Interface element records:
--- --- ---
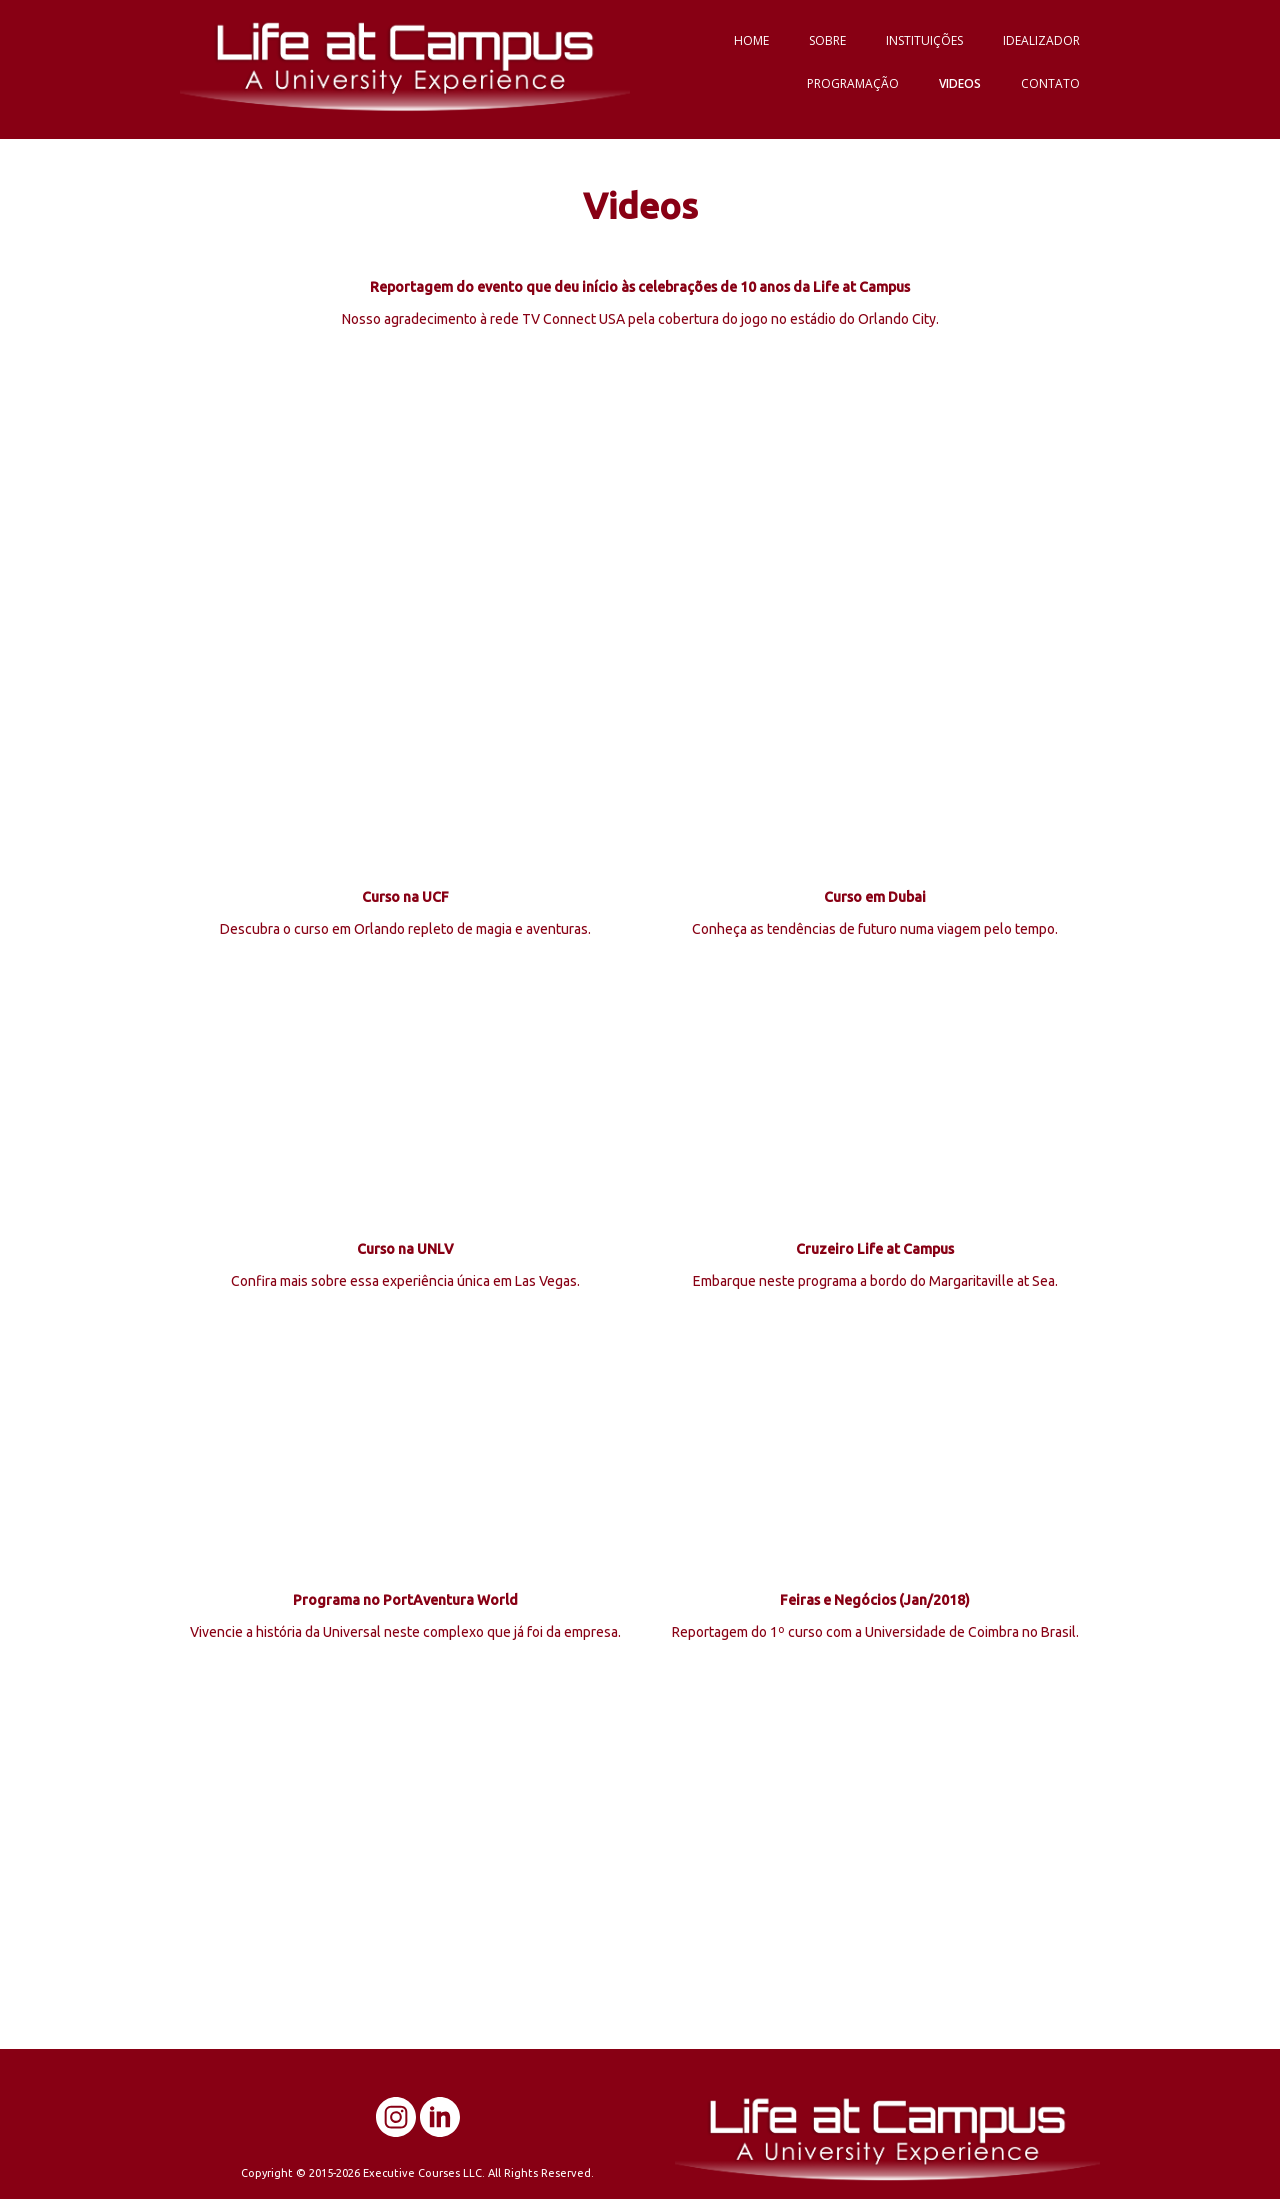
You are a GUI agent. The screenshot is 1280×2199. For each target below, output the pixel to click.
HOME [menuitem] (751, 40)
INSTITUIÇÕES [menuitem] (924, 40)
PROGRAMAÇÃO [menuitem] (853, 83)
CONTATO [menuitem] (1050, 83)
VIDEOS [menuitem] (960, 83)
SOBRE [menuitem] (827, 40)
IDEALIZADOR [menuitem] (1041, 40)
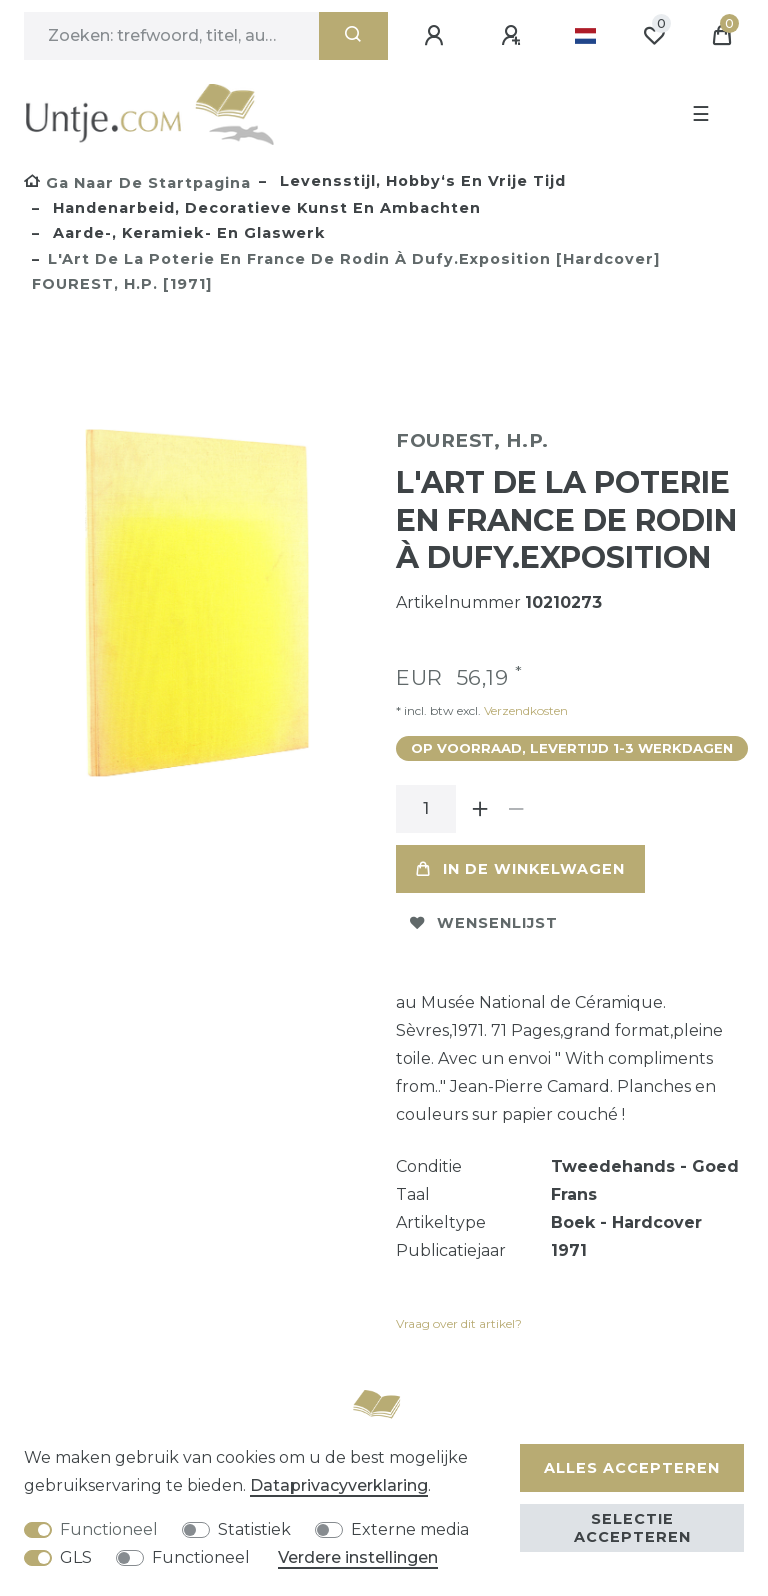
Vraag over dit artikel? (459, 1323)
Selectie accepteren (632, 1528)
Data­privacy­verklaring (339, 1485)
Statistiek (254, 1529)
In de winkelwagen (520, 869)
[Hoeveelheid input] (426, 809)
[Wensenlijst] (654, 36)
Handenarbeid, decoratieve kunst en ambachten (264, 208)
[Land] (585, 36)
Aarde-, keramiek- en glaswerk (187, 233)
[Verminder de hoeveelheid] (516, 809)
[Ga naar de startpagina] (137, 183)
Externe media (410, 1529)
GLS (76, 1557)
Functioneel (109, 1529)
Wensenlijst (484, 923)
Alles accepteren (632, 1468)
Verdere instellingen (358, 1557)
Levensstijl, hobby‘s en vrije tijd (420, 181)
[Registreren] (514, 36)
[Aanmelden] (437, 36)
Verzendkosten (524, 710)
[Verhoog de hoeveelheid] (480, 809)
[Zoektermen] (171, 36)
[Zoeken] (353, 36)
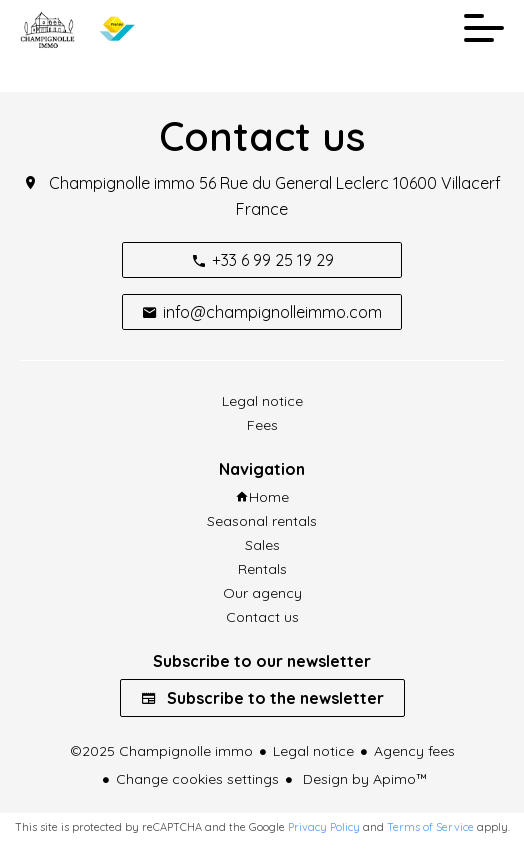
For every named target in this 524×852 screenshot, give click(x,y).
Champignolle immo (122, 183)
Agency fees (414, 751)
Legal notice (313, 751)
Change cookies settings (197, 779)
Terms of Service (430, 827)
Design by (363, 779)
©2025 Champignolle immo (161, 751)
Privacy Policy (324, 827)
--- --- ---
EXERCISE BRIEF »
Copy all of the material above word for word, leaving out the pictures.

TASK RESULT »
You are a GUI agent. The screenshot is 1280×2199. For each target below, output the pixel to click.
HOME [menuitem] (751, 40)
INSTITUIÇÕES [menuitem] (924, 40)
PROGRAMAÇÃO [menuitem] (853, 83)
CONTATO [menuitem] (1050, 83)
VIDEOS [menuitem] (960, 83)
SOBRE [menuitem] (827, 40)
IDEALIZADOR [menuitem] (1041, 40)
Vraag over dit artikel? (459, 1323)
Selectie accepteren (632, 1528)
Data­privacy­verklaring (339, 1485)
Statistiek (254, 1529)
In de winkelwagen (520, 869)
[Hoeveelheid input] (426, 809)
[Wensenlijst] (654, 36)
Handenarbeid, decoratieve kunst en ambachten (264, 208)
[Land] (585, 36)
Aarde-, keramiek- en glaswerk (187, 233)
[Verminder de hoeveelheid] (516, 809)
[Ga naar de startpagina] (137, 183)
Externe media (410, 1529)
GLS (76, 1557)
Functioneel (109, 1529)
Wensenlijst (484, 923)
Alles accepteren (632, 1468)
Verdere instellingen (358, 1557)
Levensstijl, hobby‘s en vrije tijd (420, 181)
[Registreren] (514, 36)
[Aanmelden] (437, 36)
Verzendkosten (524, 710)
[Verhoog de hoeveelheid] (480, 809)
[Zoektermen] (171, 36)
[Zoeken] (353, 36)
For every named target in this 524×852 screenshot, give click(x,y).
Champignolle immo (122, 183)
Agency fees (414, 751)
Legal notice (313, 751)
Change cookies settings (197, 779)
Terms of Service (430, 827)
Design by (363, 779)
©2025 Champignolle immo (161, 751)
Privacy Policy (324, 827)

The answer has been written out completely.